Evaluating Citibike as a Commuting Option
Or, how to take advantage of cron jobs and run code automatically.
Here are some facts about me:
- I’m subletting in Brooklyn for the summer
- I work all day in the Flatiron District
- I love biking
- Riding the subway irritates me
Ergo, I might be a good candidate for the Citibike bike share program. However, I didn’t want to commit until I had proof that a bike would be available to me at the specific times I would need one.
So, I wrote a simple python script on my remote server to read Citibike’s system feed data to understand the bike availability at specified stations. It stores selected data into a dictionary (station name, available bikes, available docks, current time), then writes the selected data into a csv file called “citibikedata.csv”.
The key here is to work in conjunction with crontabs, which will run my code in the background at specified times. Find that code below the python script.
Make it your own: Modify the my_stations
variable to include any stations you are interested in tracking. Find station names here.
citibikefeed.py
import urllib, json
import pandas as pd
from datetime import datetime
import os.path
url = "https://www.citibikenyc.com/stations/json"
response = urllib.urlopen(url)
data = json.loads(response.read())
my_stations = ["Fulton St & Washington Ave","Fulton St & Grand Ave",
"Fulton St & Clermont Ave","Lefferts Pl & Franklin Ave"]
d={'name':[],'docks':[],'bikes':[],'time':[]}
for station in data["stationBeanList"]:
if station["stationName"] in my_stations:
d['name'].append(str(station["stationName"]))
d['docks'].append(int(station['availableDocks']))
d['bikes'].append(int(station['availableBikes']))
d['time'].append(datetime.strptime(str(data["executionTime"]),"%Y-%m-%d\
%I:%M:%S %p"))
df = pd.DataFrame(d)
f = "citibikedata.csv"
if os.path.isfile(f)==True:
df.to_csv(f,mode="a",header=False)
else:
df.to_csv(f,mode="w",header=True)
Now, this feed grabs data at the current time. But I would need the bike sometime around 8am, every weekday. Let’s set up a cronjob to run this script between 7am and 9am.
On my remote server (where my citibikefeed.py file lives), I opened my crontab on the command line:
$ crontab -e
And added:
*/3 7,8 * * 1-5 python citibikefeed.py
This means: run my file every 3 minutes, from 7am to 8:59am, from Mon to Fri.

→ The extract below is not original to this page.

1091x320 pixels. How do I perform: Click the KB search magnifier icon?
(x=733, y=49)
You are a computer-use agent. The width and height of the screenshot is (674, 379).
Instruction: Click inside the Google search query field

After one day of running, I plotted my feed in iPython Notebook with seaborn:
citibikegraph.ipynb
import pandas as pd
%matplotlib inline
import seaborn as sns
df = pd.read_csv("citibikefeed.csv")
g = sns.factorplot(x="time", y="bikes", hue="name", data=df,aspect = 2,size=6)
g.set_xticklabels(rotation=90)
g.set(title="Available bikes at selected stations")
Great! Bikes galore.
Next steps: This script can easily be expanded to include dock availability at destination station, as well as available docks at your neighborhood station for the return journey.